[[ Provided data open ]]

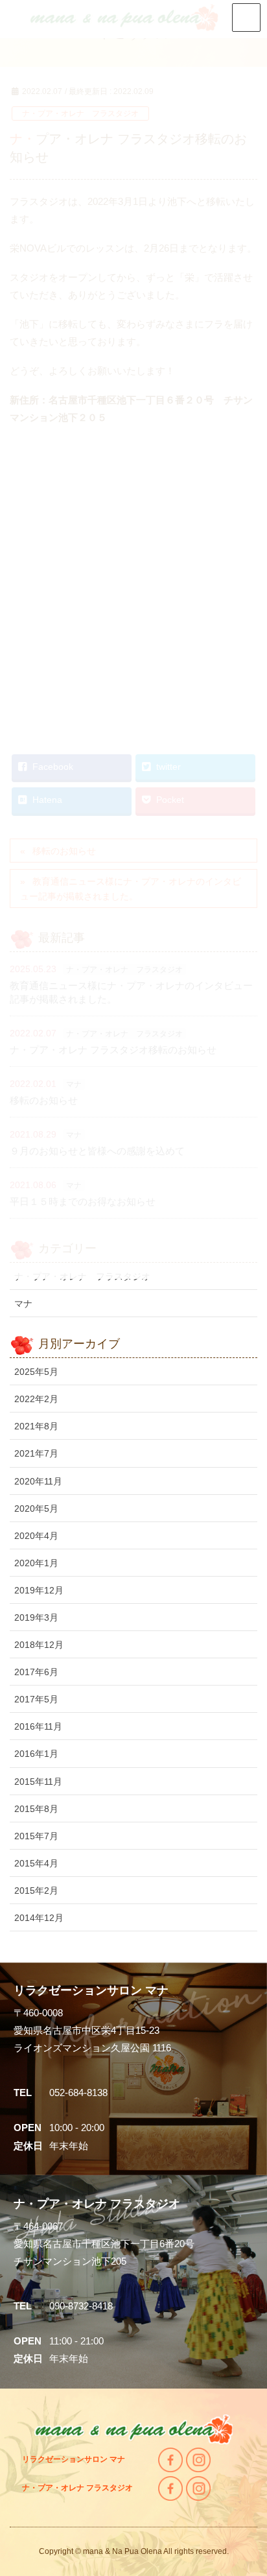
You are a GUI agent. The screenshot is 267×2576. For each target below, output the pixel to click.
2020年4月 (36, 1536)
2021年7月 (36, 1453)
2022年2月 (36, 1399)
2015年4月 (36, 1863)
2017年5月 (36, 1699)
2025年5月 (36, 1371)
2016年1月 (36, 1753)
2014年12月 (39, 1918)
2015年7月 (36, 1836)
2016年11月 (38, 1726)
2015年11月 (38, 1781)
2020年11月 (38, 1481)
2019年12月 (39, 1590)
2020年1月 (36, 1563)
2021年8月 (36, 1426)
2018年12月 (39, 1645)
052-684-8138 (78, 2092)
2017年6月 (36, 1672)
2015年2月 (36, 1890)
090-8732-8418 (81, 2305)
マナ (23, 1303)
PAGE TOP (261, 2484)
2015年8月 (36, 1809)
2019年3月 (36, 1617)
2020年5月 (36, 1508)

[[ Provided data closed ]]
[[ Provided data open ]]

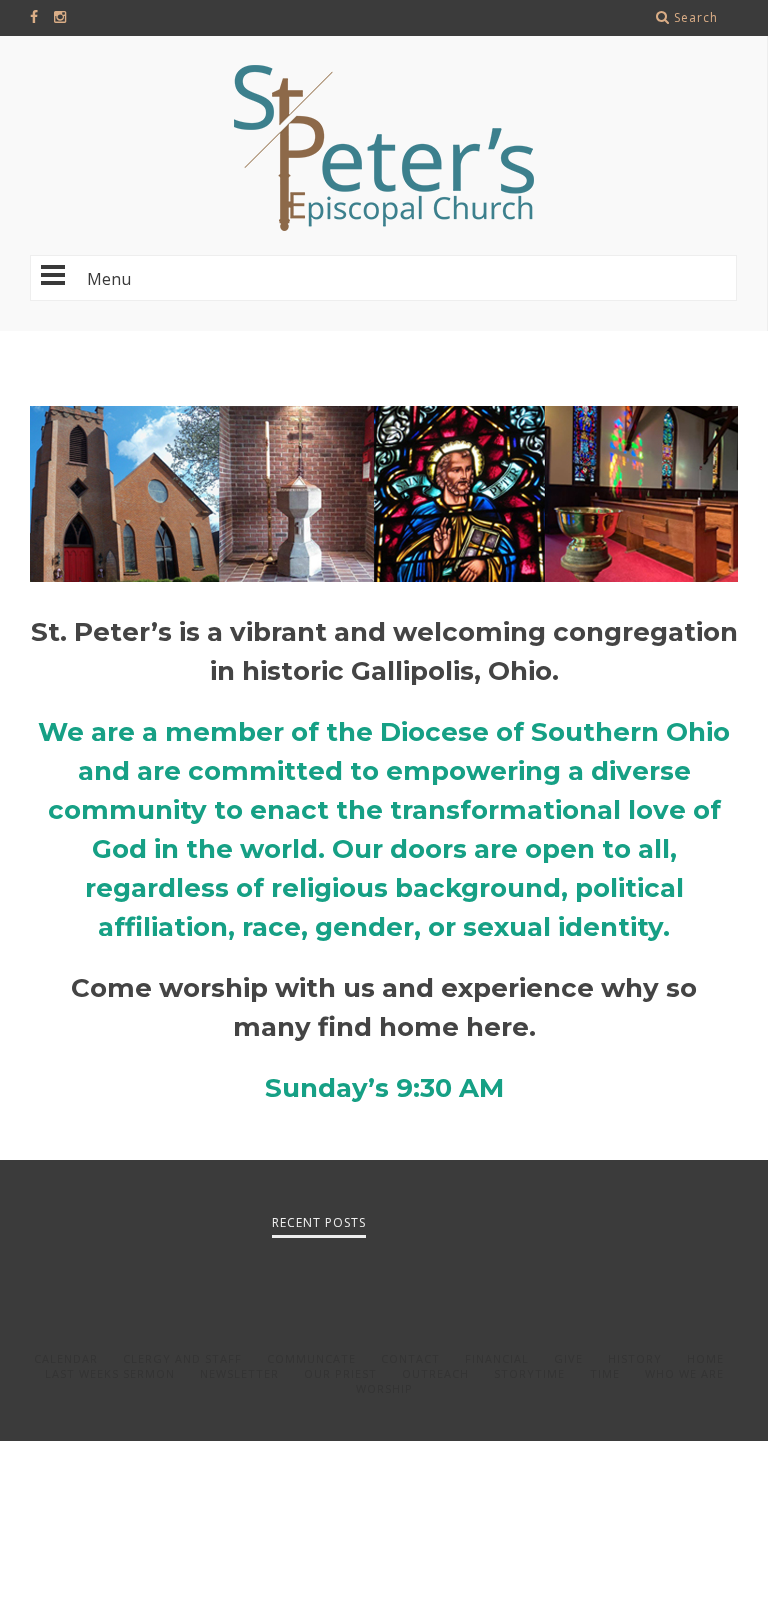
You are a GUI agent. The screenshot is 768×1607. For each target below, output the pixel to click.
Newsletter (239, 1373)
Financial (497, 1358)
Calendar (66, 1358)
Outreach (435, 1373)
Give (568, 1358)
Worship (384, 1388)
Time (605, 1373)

[[ Provided data closed ]]

▸ What you need to do
Retype word for word everything in the listing above from the line that holds "2021年7月 (36, 1453)" down to the line that holds "2020年5月 (36, 1508)". Keep both end lines and leave out the rest.

▸ Response below
2021年7月 (36, 1453)
2022年2月 (36, 1399)
2015年4月 (36, 1863)
2017年5月 (36, 1699)
2025年5月 (36, 1371)
2016年1月 (36, 1753)
2014年12月 (39, 1918)
2015年7月 (36, 1836)
2016年11月 (38, 1726)
2015年11月 (38, 1781)
2020年11月 (38, 1481)
2019年12月 (39, 1590)
2020年1月 (36, 1563)
2021年8月 (36, 1426)
2018年12月 (39, 1645)
052-684-8138 (78, 2092)
2017年6月 (36, 1672)
2015年2月 (36, 1890)
090-8732-8418 (81, 2305)
マナ (23, 1303)
PAGE TOP (261, 2484)
2015年8月 (36, 1809)
2019年3月 (36, 1617)
2020年5月 (36, 1508)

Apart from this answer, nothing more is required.